(THE DATA begins)

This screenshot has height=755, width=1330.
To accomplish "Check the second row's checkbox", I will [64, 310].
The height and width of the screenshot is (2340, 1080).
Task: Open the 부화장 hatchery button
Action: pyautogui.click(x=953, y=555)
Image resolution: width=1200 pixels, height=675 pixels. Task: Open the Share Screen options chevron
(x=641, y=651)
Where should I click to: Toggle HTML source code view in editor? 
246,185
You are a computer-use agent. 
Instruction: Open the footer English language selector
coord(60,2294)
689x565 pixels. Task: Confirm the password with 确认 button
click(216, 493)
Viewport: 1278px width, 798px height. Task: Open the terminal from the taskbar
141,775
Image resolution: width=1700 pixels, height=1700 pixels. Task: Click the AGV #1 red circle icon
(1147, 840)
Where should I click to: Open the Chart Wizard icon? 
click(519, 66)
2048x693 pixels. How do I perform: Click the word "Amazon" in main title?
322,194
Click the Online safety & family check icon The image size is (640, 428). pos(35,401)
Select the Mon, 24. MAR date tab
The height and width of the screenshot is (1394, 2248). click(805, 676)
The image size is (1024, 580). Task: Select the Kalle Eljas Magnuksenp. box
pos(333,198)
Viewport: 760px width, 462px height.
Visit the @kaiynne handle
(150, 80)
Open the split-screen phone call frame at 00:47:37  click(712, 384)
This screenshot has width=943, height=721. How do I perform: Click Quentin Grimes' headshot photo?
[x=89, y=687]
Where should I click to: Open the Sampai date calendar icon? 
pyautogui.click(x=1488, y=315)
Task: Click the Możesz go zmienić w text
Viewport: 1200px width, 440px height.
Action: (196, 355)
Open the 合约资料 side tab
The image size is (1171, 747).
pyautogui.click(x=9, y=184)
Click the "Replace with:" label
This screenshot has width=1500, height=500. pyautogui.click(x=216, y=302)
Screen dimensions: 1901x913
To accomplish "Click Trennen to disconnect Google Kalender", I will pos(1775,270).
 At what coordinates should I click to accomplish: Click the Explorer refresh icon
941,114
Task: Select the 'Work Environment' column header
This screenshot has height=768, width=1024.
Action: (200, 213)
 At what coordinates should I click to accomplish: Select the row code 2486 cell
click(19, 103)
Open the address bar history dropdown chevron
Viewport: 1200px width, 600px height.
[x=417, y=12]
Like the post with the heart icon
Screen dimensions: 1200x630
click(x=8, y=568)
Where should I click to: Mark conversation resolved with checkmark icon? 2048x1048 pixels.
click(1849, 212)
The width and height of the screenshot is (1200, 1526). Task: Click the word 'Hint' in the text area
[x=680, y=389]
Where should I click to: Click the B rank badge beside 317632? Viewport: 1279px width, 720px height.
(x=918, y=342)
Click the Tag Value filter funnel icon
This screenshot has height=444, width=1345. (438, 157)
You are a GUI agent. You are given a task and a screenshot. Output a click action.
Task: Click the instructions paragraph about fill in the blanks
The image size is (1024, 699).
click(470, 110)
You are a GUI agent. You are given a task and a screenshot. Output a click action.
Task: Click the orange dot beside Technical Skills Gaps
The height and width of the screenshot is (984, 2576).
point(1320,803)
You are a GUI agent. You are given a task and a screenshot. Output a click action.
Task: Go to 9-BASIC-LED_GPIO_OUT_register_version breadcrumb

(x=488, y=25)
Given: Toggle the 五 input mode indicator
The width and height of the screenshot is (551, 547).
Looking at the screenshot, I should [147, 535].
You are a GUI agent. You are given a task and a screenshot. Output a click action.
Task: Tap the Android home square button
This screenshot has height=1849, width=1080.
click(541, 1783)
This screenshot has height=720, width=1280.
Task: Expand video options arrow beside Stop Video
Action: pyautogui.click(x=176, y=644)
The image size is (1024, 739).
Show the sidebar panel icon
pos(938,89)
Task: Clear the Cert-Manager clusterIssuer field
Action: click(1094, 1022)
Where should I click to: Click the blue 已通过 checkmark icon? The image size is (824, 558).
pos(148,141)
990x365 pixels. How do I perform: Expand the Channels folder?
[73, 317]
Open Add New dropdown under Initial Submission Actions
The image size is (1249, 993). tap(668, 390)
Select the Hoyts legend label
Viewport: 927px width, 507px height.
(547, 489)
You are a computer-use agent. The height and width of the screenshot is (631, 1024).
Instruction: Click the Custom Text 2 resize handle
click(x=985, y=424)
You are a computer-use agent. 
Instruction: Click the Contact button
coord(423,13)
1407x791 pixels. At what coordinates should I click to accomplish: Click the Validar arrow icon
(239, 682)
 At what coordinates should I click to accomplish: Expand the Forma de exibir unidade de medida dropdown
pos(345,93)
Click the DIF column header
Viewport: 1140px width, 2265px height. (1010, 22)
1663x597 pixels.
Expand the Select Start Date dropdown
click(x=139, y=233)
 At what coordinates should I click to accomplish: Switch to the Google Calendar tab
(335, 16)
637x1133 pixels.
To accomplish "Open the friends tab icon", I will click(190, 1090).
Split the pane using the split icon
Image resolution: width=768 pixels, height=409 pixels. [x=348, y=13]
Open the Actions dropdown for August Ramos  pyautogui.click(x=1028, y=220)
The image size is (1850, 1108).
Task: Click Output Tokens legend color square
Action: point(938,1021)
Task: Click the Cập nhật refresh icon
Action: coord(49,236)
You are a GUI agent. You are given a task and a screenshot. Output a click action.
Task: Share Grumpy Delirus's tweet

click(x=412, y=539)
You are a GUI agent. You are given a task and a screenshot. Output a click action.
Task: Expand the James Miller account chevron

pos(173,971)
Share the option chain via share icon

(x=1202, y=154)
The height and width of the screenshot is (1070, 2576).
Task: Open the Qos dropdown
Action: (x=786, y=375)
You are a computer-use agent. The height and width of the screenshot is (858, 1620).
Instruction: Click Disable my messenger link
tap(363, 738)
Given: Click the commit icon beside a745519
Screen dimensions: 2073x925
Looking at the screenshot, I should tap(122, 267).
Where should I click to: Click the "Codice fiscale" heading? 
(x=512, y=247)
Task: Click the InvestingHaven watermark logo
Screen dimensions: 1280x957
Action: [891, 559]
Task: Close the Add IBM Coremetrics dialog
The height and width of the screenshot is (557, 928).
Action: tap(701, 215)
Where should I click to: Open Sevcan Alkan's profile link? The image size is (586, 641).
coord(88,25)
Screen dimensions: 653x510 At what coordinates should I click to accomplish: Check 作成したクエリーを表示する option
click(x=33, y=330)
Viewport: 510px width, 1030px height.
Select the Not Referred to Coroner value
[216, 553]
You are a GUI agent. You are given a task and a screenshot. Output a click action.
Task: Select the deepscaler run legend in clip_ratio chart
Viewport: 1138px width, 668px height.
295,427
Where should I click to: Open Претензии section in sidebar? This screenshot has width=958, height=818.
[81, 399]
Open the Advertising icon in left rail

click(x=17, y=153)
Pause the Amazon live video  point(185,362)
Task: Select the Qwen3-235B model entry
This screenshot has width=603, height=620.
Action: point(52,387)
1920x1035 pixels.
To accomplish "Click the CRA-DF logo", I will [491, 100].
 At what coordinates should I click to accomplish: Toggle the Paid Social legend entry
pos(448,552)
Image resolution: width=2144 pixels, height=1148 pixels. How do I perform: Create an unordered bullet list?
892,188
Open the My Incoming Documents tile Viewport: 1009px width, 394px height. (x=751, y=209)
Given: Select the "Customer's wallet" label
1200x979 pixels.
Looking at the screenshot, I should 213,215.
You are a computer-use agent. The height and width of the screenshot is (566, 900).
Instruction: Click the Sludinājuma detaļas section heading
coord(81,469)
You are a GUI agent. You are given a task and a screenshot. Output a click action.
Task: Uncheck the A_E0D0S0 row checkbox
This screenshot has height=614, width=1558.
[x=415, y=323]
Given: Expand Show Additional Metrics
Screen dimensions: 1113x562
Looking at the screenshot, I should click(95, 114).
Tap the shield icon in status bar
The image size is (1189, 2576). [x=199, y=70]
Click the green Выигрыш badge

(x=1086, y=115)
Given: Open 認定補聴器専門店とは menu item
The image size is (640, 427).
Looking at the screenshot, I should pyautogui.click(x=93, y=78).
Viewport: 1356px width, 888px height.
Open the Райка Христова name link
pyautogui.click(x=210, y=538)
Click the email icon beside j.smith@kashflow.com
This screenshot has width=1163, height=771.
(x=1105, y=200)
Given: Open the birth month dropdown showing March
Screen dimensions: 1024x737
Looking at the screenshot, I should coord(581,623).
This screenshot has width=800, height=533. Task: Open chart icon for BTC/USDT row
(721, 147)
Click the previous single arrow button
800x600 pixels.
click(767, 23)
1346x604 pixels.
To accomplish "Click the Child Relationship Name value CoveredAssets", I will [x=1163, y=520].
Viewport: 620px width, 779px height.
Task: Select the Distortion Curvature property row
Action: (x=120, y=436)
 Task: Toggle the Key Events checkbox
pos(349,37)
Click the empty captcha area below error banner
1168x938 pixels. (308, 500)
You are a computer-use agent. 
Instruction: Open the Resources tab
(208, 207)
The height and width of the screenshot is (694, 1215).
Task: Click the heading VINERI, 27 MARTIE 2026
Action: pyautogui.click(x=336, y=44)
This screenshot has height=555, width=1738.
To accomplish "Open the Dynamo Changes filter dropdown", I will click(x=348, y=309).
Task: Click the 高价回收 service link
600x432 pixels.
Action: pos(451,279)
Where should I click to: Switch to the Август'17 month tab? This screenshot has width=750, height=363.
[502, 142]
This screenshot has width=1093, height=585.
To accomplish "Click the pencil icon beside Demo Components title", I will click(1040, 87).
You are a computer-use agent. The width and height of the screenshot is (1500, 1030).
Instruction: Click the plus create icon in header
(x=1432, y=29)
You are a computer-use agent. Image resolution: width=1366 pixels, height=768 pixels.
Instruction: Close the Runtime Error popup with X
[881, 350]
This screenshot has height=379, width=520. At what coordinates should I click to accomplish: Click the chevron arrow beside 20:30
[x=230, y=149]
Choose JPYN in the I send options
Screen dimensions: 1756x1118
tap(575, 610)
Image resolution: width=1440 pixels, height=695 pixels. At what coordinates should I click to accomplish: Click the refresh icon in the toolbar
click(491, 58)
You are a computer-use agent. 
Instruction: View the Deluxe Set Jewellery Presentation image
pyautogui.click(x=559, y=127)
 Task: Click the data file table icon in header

(THE DATA ends)

Start with the line above that contains "Viewport: 1356px width, 888px height." and stop after the line that contains "This screenshot has height=555, width=1738.". Output those lines exactly, and only those.

▶ [TASK OUTPUT]
Viewport: 1356px width, 888px height.
Open the Райка Христова name link
pyautogui.click(x=210, y=538)
Click the email icon beside j.smith@kashflow.com
This screenshot has width=1163, height=771.
(x=1105, y=200)
Given: Open the birth month dropdown showing March
Screen dimensions: 1024x737
Looking at the screenshot, I should coord(581,623).
This screenshot has width=800, height=533. Task: Open chart icon for BTC/USDT row
(721, 147)
Click the previous single arrow button
800x600 pixels.
click(767, 23)
1346x604 pixels.
To accomplish "Click the Child Relationship Name value CoveredAssets", I will [x=1163, y=520].
Viewport: 620px width, 779px height.
Task: Select the Distortion Curvature property row
Action: (x=120, y=436)
 Task: Toggle the Key Events checkbox
pos(349,37)
Click the empty captcha area below error banner
1168x938 pixels. (308, 500)
You are a computer-use agent. 
Instruction: Open the Resources tab
(208, 207)
The height and width of the screenshot is (694, 1215).
Task: Click the heading VINERI, 27 MARTIE 2026
Action: pyautogui.click(x=336, y=44)
This screenshot has height=555, width=1738.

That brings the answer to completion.